What do the earthquake and tsunami in Japan teach about God and his existence?

“How could God do this?” “What is God doing?” “Why would God let this happen?” There are all easily conceived questions that have certainly been asked by many in the wake of the earthquake, tsunami, and ongoing nuclear peril in Japan. In this post I am not going to endeavor to answer them, but wish to address what such questions reveal about man and the existence of God.

Context is everything. In the mouth of an atheist or agnostic the above questions are meant as indictments. They are not so much questions as they are accusations. How can you believe in all-powerful, all-good deity with things like this going on? Such belief is foolish. Certainly this demonstrates no such “God” exists. But in the mouth of a believer, such questions can be honest inquiry into the purpose of tragedy in the divine providence.

But the ragings of an atheist and the questions of the pious both point to something all men have in common: an innate belief that things are not the way they should be. Such unease is latent in all at all times. Hence, the quiet desperation with which the lives of men are lead. But it swells up and reveals itself in times such as these. Why should this be so?

We understand when we see survivors in Japan distraught. We are not surprised at their grief, their questions, or their doubt. But why should others around the world have a similar reaction? Why should I care so much about an event that will likely have a very negligible impact upon me personally? What has happened in Japan has done nothing to measurably impact my life nor the life of the vast majority of the other 6 billion plus people on the globe. But we all share a common response-though certainly not as deep as those immediately affected-of grief and questioning.
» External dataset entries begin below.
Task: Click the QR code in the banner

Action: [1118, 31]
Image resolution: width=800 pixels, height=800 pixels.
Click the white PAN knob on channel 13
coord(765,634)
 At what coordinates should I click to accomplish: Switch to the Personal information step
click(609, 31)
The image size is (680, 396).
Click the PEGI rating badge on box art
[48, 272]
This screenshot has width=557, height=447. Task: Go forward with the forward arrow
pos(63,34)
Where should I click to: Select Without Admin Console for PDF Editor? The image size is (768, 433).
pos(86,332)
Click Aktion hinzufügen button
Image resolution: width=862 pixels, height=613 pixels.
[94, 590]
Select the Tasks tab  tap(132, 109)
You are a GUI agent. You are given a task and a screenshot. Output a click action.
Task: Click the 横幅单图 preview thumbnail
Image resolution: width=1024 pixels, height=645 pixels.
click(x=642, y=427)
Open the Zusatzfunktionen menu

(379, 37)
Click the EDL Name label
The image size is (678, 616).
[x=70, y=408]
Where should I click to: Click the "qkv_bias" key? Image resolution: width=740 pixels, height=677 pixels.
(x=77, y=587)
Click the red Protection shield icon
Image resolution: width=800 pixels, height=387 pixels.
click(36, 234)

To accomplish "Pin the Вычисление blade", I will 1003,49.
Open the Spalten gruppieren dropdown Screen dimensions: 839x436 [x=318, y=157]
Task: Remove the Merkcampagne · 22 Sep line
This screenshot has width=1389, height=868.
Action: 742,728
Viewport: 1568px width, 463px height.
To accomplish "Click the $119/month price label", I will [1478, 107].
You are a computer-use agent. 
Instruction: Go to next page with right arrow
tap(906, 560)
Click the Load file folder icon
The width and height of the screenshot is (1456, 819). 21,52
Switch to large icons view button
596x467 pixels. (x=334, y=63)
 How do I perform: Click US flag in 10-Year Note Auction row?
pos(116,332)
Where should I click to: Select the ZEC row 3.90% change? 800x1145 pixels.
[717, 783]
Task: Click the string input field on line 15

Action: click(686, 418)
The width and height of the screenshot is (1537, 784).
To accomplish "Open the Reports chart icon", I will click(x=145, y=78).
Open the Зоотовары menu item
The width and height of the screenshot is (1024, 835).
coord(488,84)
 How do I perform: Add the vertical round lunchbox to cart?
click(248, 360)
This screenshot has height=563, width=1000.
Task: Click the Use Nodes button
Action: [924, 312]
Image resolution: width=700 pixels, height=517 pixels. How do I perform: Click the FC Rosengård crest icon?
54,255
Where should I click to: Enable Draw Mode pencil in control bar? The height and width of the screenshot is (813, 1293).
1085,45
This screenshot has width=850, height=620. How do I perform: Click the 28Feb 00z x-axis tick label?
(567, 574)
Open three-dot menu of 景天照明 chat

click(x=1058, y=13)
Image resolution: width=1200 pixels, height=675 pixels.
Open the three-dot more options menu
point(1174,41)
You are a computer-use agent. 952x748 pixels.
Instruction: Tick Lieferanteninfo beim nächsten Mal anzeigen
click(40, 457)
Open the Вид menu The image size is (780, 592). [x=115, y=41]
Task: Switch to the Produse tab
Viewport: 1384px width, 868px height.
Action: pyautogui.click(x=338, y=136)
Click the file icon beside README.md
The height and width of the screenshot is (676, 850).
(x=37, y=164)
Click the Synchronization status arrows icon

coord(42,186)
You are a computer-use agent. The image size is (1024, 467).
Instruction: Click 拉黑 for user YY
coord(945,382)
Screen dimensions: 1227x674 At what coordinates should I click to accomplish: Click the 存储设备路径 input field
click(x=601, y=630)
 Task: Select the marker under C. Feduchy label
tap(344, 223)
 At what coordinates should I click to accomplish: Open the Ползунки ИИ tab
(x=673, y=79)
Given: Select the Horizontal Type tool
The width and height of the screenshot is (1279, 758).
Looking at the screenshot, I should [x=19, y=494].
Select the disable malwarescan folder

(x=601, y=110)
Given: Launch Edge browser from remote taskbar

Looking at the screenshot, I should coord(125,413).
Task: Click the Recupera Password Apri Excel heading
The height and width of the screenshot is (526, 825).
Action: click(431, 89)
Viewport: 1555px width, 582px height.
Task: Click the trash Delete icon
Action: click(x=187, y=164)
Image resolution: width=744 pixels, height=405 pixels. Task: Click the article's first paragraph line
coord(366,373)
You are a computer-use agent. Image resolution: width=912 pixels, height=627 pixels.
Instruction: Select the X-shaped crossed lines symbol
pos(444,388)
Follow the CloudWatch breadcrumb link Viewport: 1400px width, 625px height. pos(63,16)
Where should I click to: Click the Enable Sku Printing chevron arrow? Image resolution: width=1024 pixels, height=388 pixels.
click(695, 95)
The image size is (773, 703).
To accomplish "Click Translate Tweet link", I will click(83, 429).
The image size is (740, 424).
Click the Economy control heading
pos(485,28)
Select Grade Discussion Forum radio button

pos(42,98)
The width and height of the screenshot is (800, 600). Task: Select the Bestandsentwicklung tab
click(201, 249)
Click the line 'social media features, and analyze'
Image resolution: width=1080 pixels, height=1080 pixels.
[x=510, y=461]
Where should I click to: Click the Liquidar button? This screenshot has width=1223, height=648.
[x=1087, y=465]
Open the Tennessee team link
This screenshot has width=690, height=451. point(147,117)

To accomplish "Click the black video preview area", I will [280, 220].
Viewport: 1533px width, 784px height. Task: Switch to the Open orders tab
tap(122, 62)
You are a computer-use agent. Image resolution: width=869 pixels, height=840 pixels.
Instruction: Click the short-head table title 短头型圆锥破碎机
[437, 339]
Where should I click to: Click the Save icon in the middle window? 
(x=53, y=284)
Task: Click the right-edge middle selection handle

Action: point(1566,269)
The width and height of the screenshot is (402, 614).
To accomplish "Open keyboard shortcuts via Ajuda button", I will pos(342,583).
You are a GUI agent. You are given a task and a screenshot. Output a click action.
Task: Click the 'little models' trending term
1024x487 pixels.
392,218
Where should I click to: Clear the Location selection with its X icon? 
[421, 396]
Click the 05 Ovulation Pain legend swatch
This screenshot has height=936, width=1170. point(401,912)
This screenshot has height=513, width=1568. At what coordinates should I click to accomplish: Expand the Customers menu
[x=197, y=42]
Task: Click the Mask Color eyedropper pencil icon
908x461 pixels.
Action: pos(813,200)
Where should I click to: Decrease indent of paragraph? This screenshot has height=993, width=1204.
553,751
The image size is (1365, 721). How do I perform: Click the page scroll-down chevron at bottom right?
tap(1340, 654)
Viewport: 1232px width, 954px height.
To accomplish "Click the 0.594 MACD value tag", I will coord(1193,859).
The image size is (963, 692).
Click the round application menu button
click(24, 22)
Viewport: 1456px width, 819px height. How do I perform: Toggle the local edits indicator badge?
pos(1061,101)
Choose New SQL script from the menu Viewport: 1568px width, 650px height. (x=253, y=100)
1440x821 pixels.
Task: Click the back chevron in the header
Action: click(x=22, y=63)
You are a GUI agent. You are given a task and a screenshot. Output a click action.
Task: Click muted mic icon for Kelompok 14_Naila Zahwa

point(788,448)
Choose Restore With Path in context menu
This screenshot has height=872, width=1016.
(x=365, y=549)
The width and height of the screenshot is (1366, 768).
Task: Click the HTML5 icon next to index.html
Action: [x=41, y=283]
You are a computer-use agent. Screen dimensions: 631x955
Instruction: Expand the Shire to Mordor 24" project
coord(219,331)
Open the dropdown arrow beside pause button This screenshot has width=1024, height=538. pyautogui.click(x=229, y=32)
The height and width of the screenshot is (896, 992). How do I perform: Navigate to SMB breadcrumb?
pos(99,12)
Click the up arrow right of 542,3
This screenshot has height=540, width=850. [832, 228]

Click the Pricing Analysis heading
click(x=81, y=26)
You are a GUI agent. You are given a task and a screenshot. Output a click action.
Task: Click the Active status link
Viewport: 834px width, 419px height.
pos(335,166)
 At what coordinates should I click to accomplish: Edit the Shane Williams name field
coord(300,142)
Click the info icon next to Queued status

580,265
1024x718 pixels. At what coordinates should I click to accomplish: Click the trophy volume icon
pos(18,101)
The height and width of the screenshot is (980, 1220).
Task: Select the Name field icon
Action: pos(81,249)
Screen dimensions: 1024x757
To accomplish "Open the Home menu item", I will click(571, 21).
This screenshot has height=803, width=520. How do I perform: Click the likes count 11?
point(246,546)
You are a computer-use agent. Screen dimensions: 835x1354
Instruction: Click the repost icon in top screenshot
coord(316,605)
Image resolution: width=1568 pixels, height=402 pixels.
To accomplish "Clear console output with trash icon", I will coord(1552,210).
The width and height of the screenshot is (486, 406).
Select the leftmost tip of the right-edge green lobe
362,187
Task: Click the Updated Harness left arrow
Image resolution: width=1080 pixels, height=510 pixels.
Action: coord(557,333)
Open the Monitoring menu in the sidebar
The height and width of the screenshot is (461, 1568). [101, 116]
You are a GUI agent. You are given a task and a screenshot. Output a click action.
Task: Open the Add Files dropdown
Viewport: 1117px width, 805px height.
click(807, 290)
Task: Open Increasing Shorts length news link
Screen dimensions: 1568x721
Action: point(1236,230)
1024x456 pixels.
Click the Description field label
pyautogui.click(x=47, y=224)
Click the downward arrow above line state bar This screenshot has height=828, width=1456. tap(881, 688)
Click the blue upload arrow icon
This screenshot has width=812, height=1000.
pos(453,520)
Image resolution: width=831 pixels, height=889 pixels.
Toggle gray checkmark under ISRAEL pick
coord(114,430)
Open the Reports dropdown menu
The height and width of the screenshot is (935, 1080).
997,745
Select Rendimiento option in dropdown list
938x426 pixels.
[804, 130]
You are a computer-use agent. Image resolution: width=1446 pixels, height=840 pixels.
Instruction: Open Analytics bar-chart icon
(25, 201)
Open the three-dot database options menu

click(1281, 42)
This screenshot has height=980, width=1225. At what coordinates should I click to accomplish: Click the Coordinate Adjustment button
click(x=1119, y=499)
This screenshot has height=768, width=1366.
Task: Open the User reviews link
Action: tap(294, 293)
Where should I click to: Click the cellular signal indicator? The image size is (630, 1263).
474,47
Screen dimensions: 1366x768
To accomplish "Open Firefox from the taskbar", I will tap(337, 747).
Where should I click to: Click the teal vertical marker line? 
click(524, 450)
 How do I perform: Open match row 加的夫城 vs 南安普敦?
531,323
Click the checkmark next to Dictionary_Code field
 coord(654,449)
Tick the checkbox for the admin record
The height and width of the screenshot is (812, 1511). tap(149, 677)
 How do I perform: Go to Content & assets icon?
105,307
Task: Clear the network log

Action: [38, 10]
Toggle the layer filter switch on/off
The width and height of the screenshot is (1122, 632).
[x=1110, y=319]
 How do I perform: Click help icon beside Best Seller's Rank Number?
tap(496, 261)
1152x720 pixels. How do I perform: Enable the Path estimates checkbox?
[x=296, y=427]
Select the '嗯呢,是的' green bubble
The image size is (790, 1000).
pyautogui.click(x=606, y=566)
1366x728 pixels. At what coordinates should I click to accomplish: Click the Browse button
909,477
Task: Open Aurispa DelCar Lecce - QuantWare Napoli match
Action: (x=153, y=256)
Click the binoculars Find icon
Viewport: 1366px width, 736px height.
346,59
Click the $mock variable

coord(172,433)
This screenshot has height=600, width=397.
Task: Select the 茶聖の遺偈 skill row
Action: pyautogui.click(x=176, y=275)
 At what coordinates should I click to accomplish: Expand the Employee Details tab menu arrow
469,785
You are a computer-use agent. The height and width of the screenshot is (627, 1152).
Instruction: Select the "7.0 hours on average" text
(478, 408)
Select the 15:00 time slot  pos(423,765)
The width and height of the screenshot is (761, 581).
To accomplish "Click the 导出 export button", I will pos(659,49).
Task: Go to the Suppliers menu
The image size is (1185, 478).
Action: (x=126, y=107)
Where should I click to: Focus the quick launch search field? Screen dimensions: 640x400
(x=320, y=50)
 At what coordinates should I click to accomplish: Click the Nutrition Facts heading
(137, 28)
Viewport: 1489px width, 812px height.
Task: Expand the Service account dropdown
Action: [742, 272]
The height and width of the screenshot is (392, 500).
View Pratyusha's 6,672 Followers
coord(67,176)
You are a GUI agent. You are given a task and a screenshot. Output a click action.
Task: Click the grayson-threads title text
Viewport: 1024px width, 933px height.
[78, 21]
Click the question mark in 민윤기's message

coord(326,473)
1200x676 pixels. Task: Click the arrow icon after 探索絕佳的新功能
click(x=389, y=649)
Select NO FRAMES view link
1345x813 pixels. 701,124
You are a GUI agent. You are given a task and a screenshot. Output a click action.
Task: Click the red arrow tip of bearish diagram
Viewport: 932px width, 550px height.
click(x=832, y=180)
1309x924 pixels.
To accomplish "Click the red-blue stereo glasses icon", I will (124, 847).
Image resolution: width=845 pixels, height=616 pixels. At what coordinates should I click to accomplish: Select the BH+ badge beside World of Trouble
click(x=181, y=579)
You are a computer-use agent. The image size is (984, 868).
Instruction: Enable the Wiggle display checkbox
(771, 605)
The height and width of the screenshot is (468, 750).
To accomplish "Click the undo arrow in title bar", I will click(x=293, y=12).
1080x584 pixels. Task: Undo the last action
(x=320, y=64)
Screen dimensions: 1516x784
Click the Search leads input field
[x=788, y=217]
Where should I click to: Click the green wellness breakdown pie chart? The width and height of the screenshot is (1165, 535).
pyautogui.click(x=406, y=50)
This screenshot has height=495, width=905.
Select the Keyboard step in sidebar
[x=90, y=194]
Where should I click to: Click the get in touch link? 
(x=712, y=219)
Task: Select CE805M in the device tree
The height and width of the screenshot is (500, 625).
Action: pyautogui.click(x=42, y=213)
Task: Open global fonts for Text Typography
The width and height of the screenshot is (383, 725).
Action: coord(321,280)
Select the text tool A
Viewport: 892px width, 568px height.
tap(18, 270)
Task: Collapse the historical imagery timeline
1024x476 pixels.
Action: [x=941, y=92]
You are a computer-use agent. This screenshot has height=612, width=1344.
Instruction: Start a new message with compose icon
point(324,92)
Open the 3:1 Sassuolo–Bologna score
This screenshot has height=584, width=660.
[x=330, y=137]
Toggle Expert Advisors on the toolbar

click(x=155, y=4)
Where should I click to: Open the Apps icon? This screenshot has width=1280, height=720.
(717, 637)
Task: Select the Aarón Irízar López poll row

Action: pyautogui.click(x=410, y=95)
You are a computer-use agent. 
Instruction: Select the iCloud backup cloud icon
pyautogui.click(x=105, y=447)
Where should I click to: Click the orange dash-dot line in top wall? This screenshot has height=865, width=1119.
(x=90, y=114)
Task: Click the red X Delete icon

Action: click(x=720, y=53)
Why is this so?

I believe Dutch theologian Herman Bavinck is correct in asserting, “…whether people favor a Christian or a humanistic, a positivistic or a historical-materialistic view of history, they always proceed from the belief that history is not a product of fate or chance but guided by a firm hand toward a definite goal.” And again, “…it is noteworthy that belief in guidance and purpose in history is inerdicably implanted in the human heart and an indispensable component in the philosophy of history.”

The very notion of “tragedy” is a demonstration that things in the earth are not as they should be. This notion implies that all have a concept of the way things should be. Everyone knows innately that such things should not happen. Where would such knowledge come from? Would such knowledge come from a big explosion and billions of years of accidents, mutations, and extinctions? A reasoned evolutionist or materialist should never feel such angst. These things happen. It’s just the law of the jungle.

Such dissonance in the soul is best explained by the very existence of the all-powerful, all-good God these events cause us to question. If there is no such Being, these kinds of events should really cause us no bother at all. If there is no such God, the sudden violent death of thousands of people should not bother me at all, it just means more resources for my consumption and survival.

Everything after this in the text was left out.